Beyond the Divide forces the spectator through a visceral state of mind, as if climbing a steep cliff of the human psyche.
Beyond the Divide is a collaboration between video artist Laura Colmenares Guerra and composer Todor Todoroff, a video conceived after the electroacoustic work Dédales.

Featuring: Anonymous and Valeria Garre.


Voices Part II: Distant Voices / 1999, 11’43″
is a very personal work. It sometimes seems to me that one of the reasons I came to pursue electroacoustic music can be traced back to a childhood experience. Around the age of seven, I began to build small radios out of a handful of components. These radios did not include amplifiers and their weak signals could only be heard through a small, crystal earphone. I spent many hours listening closely to these radios in the silent night. As their selectivity was very approximate, I usually captured two or three radio stations simultaneously, often in foreign languages. The focus of my listening shifted alternately from one to the other, according to which words caught my attention.
I was fascinated by these unknown voices, far away and mysterious, but also by the coincidences which appeared from time to time between these signals, coming from transmitters likely situated thousands of cilometers apart. It was as if these voices, speaking different languages and not able to hear each other, were nonetheless replying to each other.
I wanted to recreate an imaginary sonic world which would evoke the sensation of infinite spaces, weightlessness, communication, familiarity and mystery which I felt at that time. It appeared obvious to include recordings of voices heard through telephones, which seemed the perfect metaphor for this paradoxical situation combining distance with proximity.

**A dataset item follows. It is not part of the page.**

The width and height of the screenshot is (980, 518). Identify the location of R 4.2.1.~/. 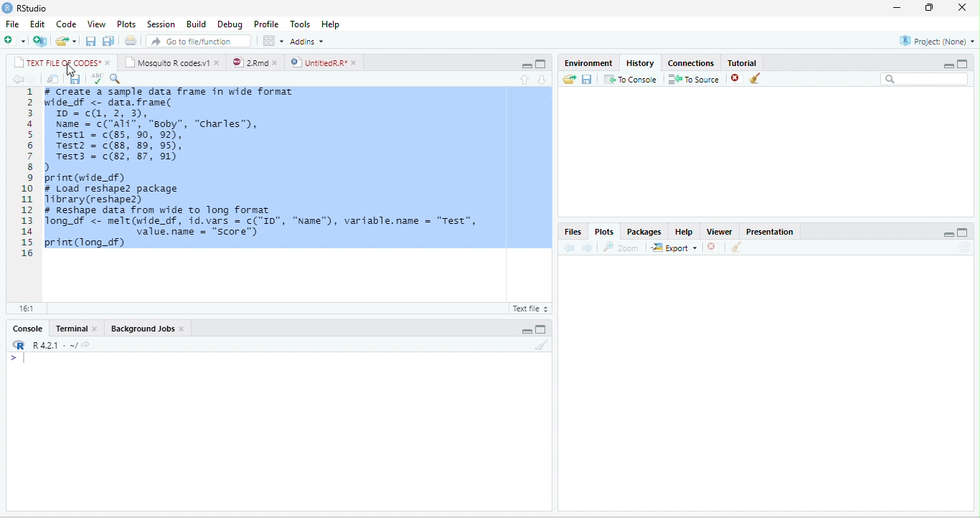
(50, 344).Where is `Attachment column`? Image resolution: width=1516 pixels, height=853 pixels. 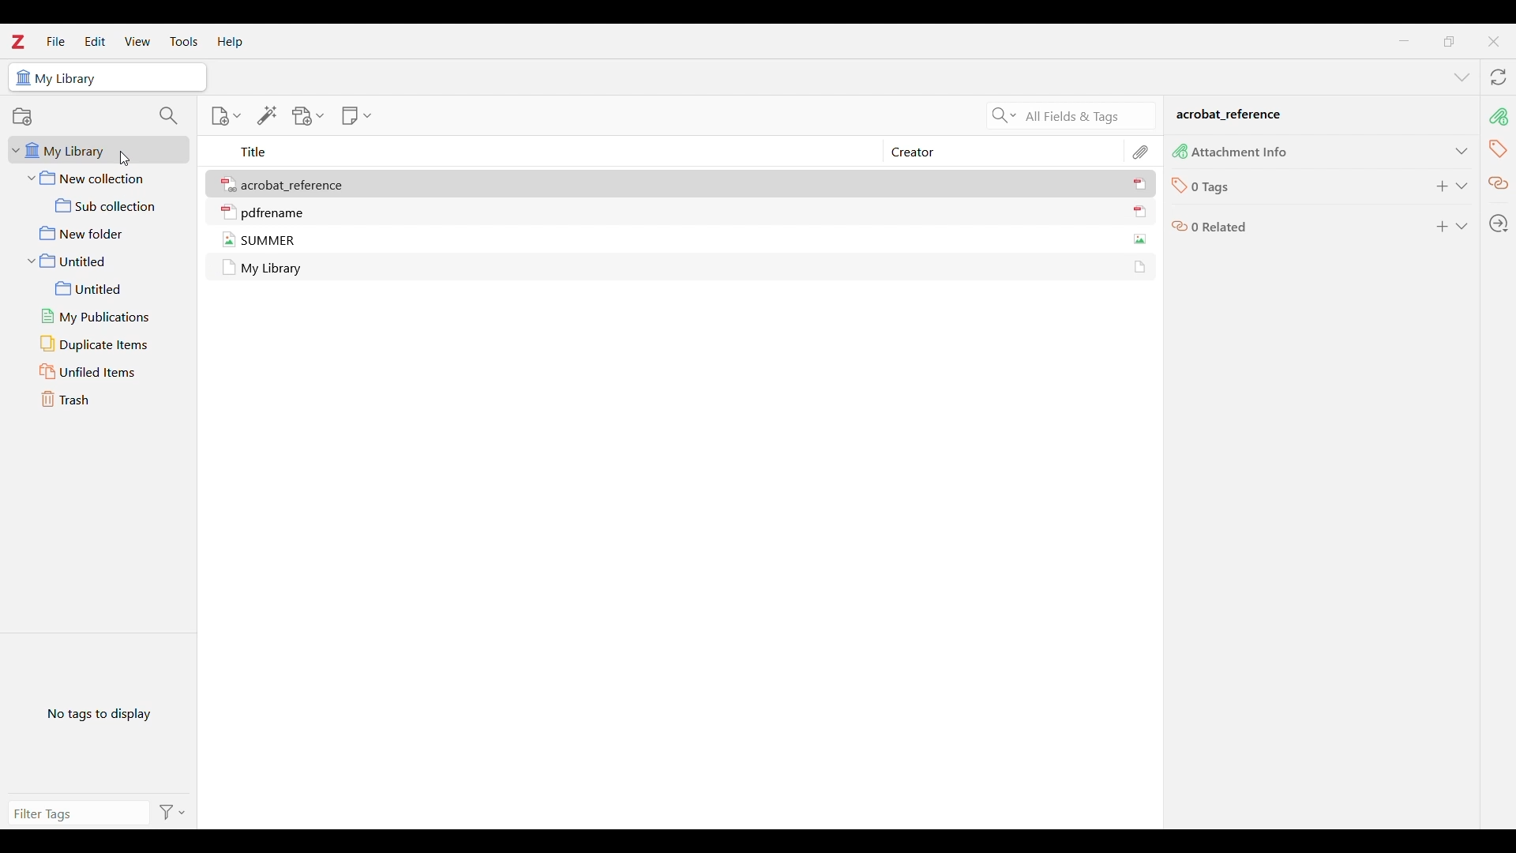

Space in this piece is illuminated by voices serving as points of light: points which appear, flicker, slip away, and fade out, like stars in a night which is rhythmically defined by the sound of beeps, peppered with high-pitched frequency glissandi, and modulated by slow variations of timbre and amplitude.

Voices Part II – Distant Voices was realized in 1999 at the studios of the Institut international de musique électroacoustique de Bourges (IMEB, France) and was premiered on June 13, 2000 in the context of the Synthèse festival in Bourges. It was commissioned by the IMEB. Thank you to Birgitte Odgaard Nielsen whose voice is the main voice heard. In 2002, the piece was included on the CD Éclats, musique contemporaine (WBM 139).